(Extracted text)
==============================

VibeWeek
Home/Grow/Idempotency Patterns: Build Endpoints That Can Safely Be Called Twice

Idempotency Patterns: Build Endpoints That Can Safely Be Called Twice

⬅️ Day 6: Grow Overview

If you're running a SaaS in 2026, every API endpoint that mutates state needs to handle the case where it gets called twice with the same intent. Network blips retry; webhooks fire twice; users double-click "submit"; queues redeliver. Most founders ignore this until a customer reports being charged twice for the same purchase, or seeing duplicate orders, or an email going out 3 times. Then it becomes a Sev-1 incident at 11pm.

A working idempotency strategy answers: which endpoints need it, what's the idempotency key, where do we store the deduplication state, what's the TTL, and how do we handle conflicts. Done well, retries are safe; double-clicks don't double-charge; webhooks can replay without consequence. Done badly, your support team explains "yes, you were charged twice; we're fixing it manually" once a week.

This guide is the implementation playbook for idempotent operations — when to use, key design, storage patterns, edge cases (different request body with same key), and the discipline that prevents the most painful class of production bugs. Companion to Outbound Webhooks, Cron Jobs & Scheduled Tasks, and Public API.

==============================

(Supplied material)
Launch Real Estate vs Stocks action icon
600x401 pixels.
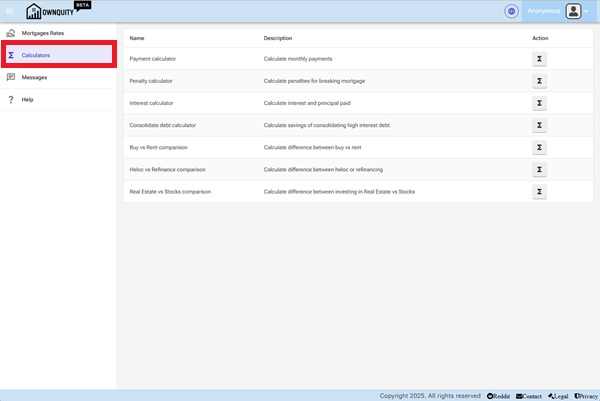click(539, 191)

==============================

Quote the idempotency patterns text in full, word for word. Rely solely on the idempotency text and not on the data.

VibeWeek
Home/Grow/Idempotency Patterns: Build Endpoints That Can Safely Be Called Twice

Idempotency Patterns: Build Endpoints That Can Safely Be Called Twice

⬅️ Day 6: Grow Overview

If you're running a SaaS in 2026, every API endpoint that mutates state needs to handle the case where it gets called twice with the same intent. Network blips retry; webhooks fire twice; users double-click "submit"; queues redeliver. Most founders ignore this until a customer reports being charged twice for the same purchase, or seeing duplicate orders, or an email going out 3 times. Then it becomes a Sev-1 incident at 11pm.

A working idempotency strategy answers: which endpoints need it, what's the idempotency key, where do we store the deduplication state, what's the TTL, and how do we handle conflicts. Done well, retries are safe; double-clicks don't double-charge; webhooks can replay without consequence. Done badly, your support team explains "yes, you were charged twice; we're fixing it manually" once a week.

This guide is the implementation playbook for idempotent operations — when to use, key design, storage patterns, edge cases (different request body with same key), and the discipline that prevents the most painful class of production bugs. Companion to Outbound Webhooks, Cron Jobs & Scheduled Tasks, and Public API.